2024 Mart seçimleri için artık listeler kesinleşti. Ülkenin en büyük sosyal demokrat partisi olduğunu iddia eden veya toplum nezdinde öyle görünen, aynı zamanda Sosyalist Enternasyonal’in üyesi olan CHP ülkenin diğer sol ve sosyalist partileri ile kayda değer bir ittifak çalışması yapmaktan özellikle uzak durdu. Bunun yerine CHP Genel Başkanı Özgür Özel meydanlarda “Türkiye İttifakı” diye bir cümle kuruyor. Cumhurbaşkanı da “Türkiye İttifakı” diyor.
Türkiye İttifakı neyi kapsıyor.
Genel Başkanının deyimiyle; “Bu ittifakın adı, bu sefer Türkiye ittifakı. Biz kurduk, hep birlikte içindeyiz.” Bunu derken kimi ve neyi kast ettiğini bilmiyoruz. Ya da biz anlamıyoruz. Ya da şunu demek istiyor; “Biz, herkesin CHP’siyiz. Seçimleri kazanmak için herkesle çalışırız. Herkesi aday yaptık. MHP’li İYİ Parti’li bizim için fark etmiyor.” Ancak, aday gösterdiğiniz sosyal demokrat olmayan adaylar, kazandıktan sonra özlerine dönerlerse ne yapacaksınız? sorusunun cevabı maalesef yok.
Türkiye ittifakının içinde kurumsal olarak bulunan hangi sosyal demokrat veya sosyalist parti var? Üzülerek belirtmek gerekirse sosyal demokrat veya sosyalist parti yok.
Çünkü CHP yöneticileri, sosyal demokrat bir parti olduklarını iddia etse de sosyal demokrasi kavramının tanımını ve dünyadaki gelişim sürecini bilmediklerinden kendilerini sosyal demokrat bir parti sanıyorlar.
Türkiye’de yaşayan insanlarda biraz okuma ve araştırma eksikliği olduğu için bütün sosyal demokrat partilerin Marksist felsefenin kökeninden geldiğini bilmiyoruz.
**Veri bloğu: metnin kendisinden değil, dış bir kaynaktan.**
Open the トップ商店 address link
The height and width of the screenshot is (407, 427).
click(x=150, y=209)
Sosyal demokrat partilerin emek- sermaye çelişkisi üzerine kurulan sınıf partileri olduğunu da bilmiyoruz.
Şunu da bilmiyoruz; CHP’nin kurucuları olan Kemalist gelenek iktidar olduğu tek parti döneminde bile sınıf partilerine izin vermemiştir. Hatta “Ülkenin Komünist bir partiye ihtiyacı varsa, onu da biz kurarız” diye bir cümle kullanıldığını da bilmiyoruz.
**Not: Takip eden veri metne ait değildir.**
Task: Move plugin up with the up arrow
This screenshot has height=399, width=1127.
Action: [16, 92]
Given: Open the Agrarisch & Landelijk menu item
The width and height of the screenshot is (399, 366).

2024 yılında bile dilini ifade etme mücadelesi veren, eş genel başkanlarının, milletvekillerinin ve yöneticilerinin cezaevlerinde tutulduğu, yerel demokrasiyi savunan, yerel yönetimlerde Avrupa Yerel Yönetimler Özerklik Şartının ama’sız fakat’sız uygulanmasını isteyen, kent uzlaşısı isteyen DEM Parti ve bileşenleri ile yan yana görünmekten, onlarla ittifak yapmaktan çekinen bir CHP sosyal demokrat bir parti olabilir mi?
Olamaz.
Tam bu satırları yazarken, CHP Afyonkarahisar Milletvekili, CHP Grup Başkanvekili ve Belediye Başkan Adayı Burcu KÖKSAL CHP’nin sosyal demokrat kimlikten ne kadar uzak olduğunu, yapmış olduğu konuşmada, “Seçildiğimde Afyonkarahisar Belediyesi’nin kapıları DEM Parti hariç herkese açık olacak” sözleriyle gösterdi.
Bu nedir biliyor musunuz?
Bu açıklamanın diğer anlamı faşizmdir.
Bu açıklama Anayasaya aykırıdır.
Bu açıklama Türkiye İnsan Hakları ve Eşitlik Kanununa aykırıdır.
CHP’nin en kısa zamanda ülkede yaşayanların kültür, dil, ırk, kimlik ve din yönünden korunacağını, hiç kimseye hiçbir ayrım yapmadan yönettikleri belediyelerde kimliklerini, dillerini, dinlerini tam bir serbestlik içinde ifade etmelerini, kültürlerini geliştirme haklarına sahip olacaklarını kamuoyuna deklere etmelidir.